New Japanese Foreign Minister blindly pledges support for whaling

Press release - 11 December, 2009
In its first public statement on whaling policy, the recently elected Democratic Party of Japan has drawn criticism from Greenpeace, after new Foreign Minister Katsuya Okada yesterday announced that there will be no immediate review, nor likely reduction in support for its so-called "scientific" whaling programme.

Minister Okada stated that things would be different if the whales Japan was hunting were endangered, however, Japan already issues itself permits to target fin whales, which were reconfirmed as endangered in 2008 by the internationally respected IUCN(2), and humpbacks which are listed as threatened.

He also makes the tired old claim that whaling is a cultural practice that must be respected. However, there is nothing traditional about factory whaling in the Southern Ocean whale sanctuary(3), and there is little demand for whale meat, with surveys repeatedly showing that less than 5% of Japanese people eat whale meat regularly(3).

Demand has decreased so much that thousands of tonnes of meat is piling up in warehouses(3), and all ex-whaling companies have said they would not return to the practice even if the ban were lifted.

"It is perplexing why a new government would jeopardise its international reputation for such a small percent of the population," said Jun Hoshikawa, Executive Director of Greenpeace Japan.

"If Minister Okada truly believes what he is saying, then Japan must immediately remove fin whales from its target, and bring an end this disastrous, unnecessary programme," concluded Hoshikawa.

Greenpeace is an independent, global campaigning organisation that acts to change attitudes and behaviour, to protect and conserve the environment, and to promote peace.

Other contacts: Greg McNevin - Greenpeace International Communications
+31 (0) 6 2900 1152,

Kaoru Narisawa - Greenpeace Japan Communications
+81 (0)3 5338 9803,

Notes: (1) Interview with Japan's Foreign Minister Katsuya Okada, The Australian, December 11, 2009

(2) International Union for Conservation of Nature and Natural Resources (IUCN redlist) Fin Whale listing

(3) Japan has recognised the Southern Ocean whale sanctuary, so it is targeting fin whales to gather data for a commercial hunt in the area, despite agreeing to measures forbidding commercial hunting of the species.

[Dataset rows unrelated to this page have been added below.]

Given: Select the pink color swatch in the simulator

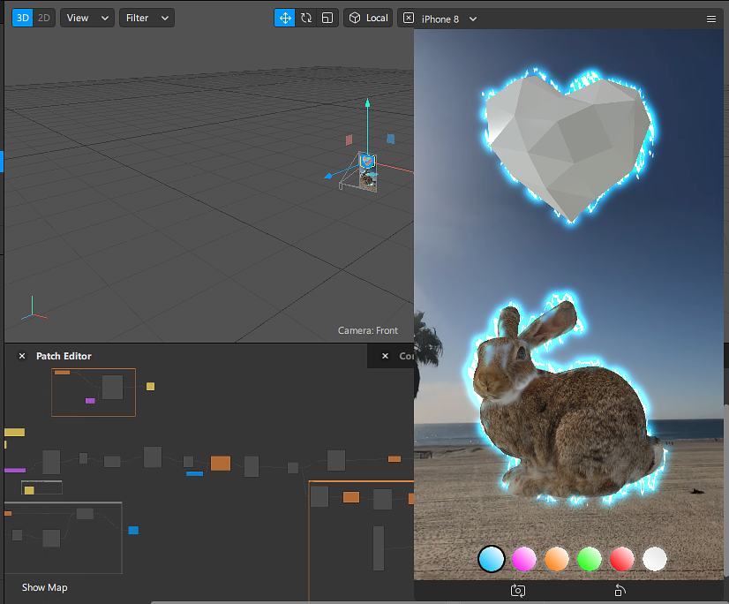Looking at the screenshot, I should click(524, 559).
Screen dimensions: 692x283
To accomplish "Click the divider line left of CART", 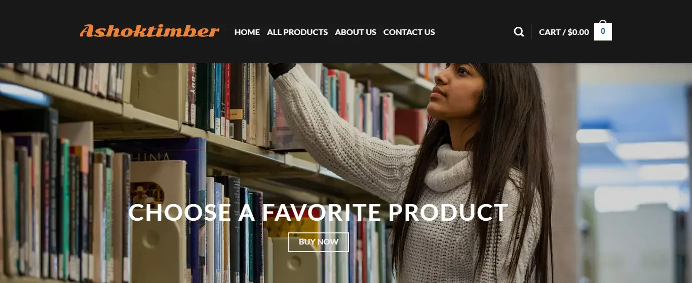I will tap(531, 32).
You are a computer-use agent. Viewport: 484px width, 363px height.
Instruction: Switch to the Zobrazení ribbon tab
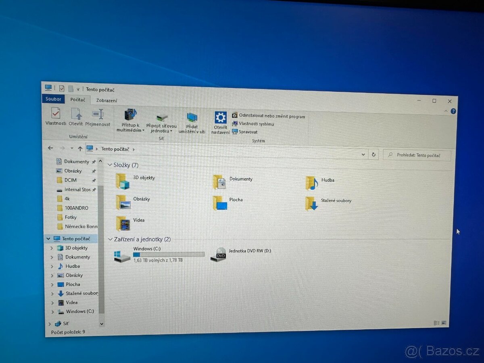[106, 100]
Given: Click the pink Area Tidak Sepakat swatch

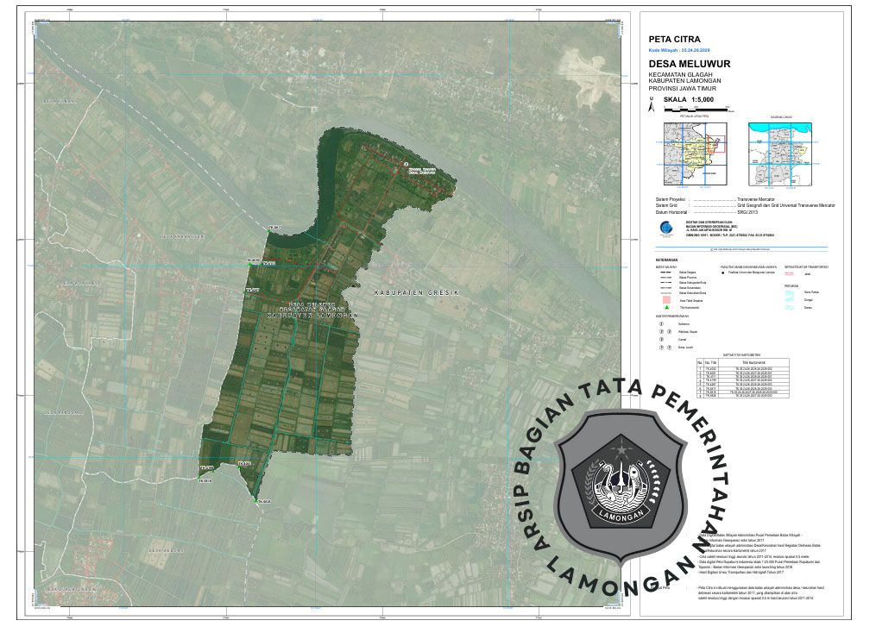Looking at the screenshot, I should pos(666,298).
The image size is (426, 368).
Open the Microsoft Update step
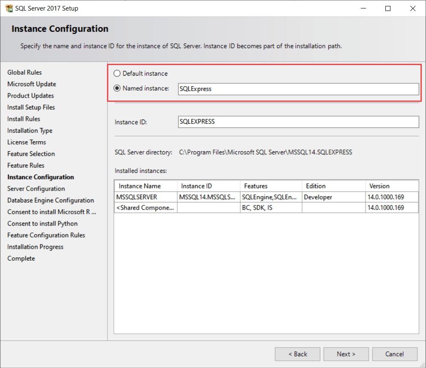(x=32, y=84)
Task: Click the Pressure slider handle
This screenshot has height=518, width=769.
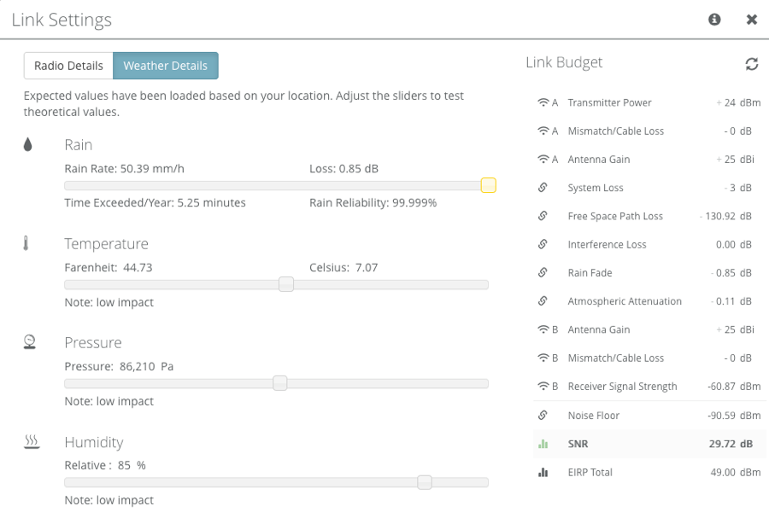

Para 7 b of the IWC Schedule provides:

b) In accordance with Article V(1)(c) of the Convention, commercial whaling, whether by pelagic operations or from land stations, is prohibited in a region designated as the Southern Ocean Sanctuary. This Sanctuary comprises the waters of the Southern Hemisphere southwards of the following line: starting from 40 degrees S, 50 degrees W; thence due east to 20 degrees E; thence due south to 55 degrees S; thence due east to 130 degrees E; thence due north to 40 degrees S; thence due east to 130 degrees W; thence due south to 60 degrees S; thence due east to 50 degrees W; thence due north to the point of beginning. This prohibition applies irrespective of the conservation status of baleen and toothed whale stocks in this Sanctuary, as may from time to time be determined by the Commission. However, this prohibition shall be reviewed ten years after its initial adoption and at succeeding ten year intervals, and could be revised at such times by the Commission. Nothing in this sub-paragraph is intended to prejudice the special legal and political status of Antarctica.**

[Paragraph 7(b) footnote]
** The Government of Japan lodged an objection within the prescribed period to paragraph 7(b) to the extent that it applies to the Antarctic minke whale stocks.

(3) Surveys: Whale meat in Japan

(4) Newly released figures from the Ministry of Agriculture, Forestry and Fisheries of Japan (MAFF) show that stockpiles of whale meat from the hunt are sitting at over 4,900 tonnes - a figure that is likely to jump again following this year's season.

(5) The whaling industry is notorious for being riddled with corruption and a black hole for billions of tax-payer yen, illustrated by the whale meat embezzlement scandal exposed by Greenpeace activists Junichi Sato and Toru Suzuki. In April 2008 Greenpeace began an investigation into whistleblower allegations that organised whale meat embezzlement was being conducted by crew inside Japan's so-called "scientific" whaling programme, which is funded by Japanese taxpayers. The informer was previously involved in the whaling programme, and following his advice Sato and Suzuki began an investigation, eventually discovering firm evidence that cardboard boxes containing whale meat were being secretly shipped to the homes of whaling fleet crew - and then sold for personal profit. Sato delivered a box of this whale meat to the Tokyo Prosecutors' Office in May 2008, and filed a report of embezzlement. However, the embezzlement investigation was dropped on June 20 - the same day that both men were arrested and then held for 26 days before being charged with theft and trespass. They are now on trial and facing ten years in prison.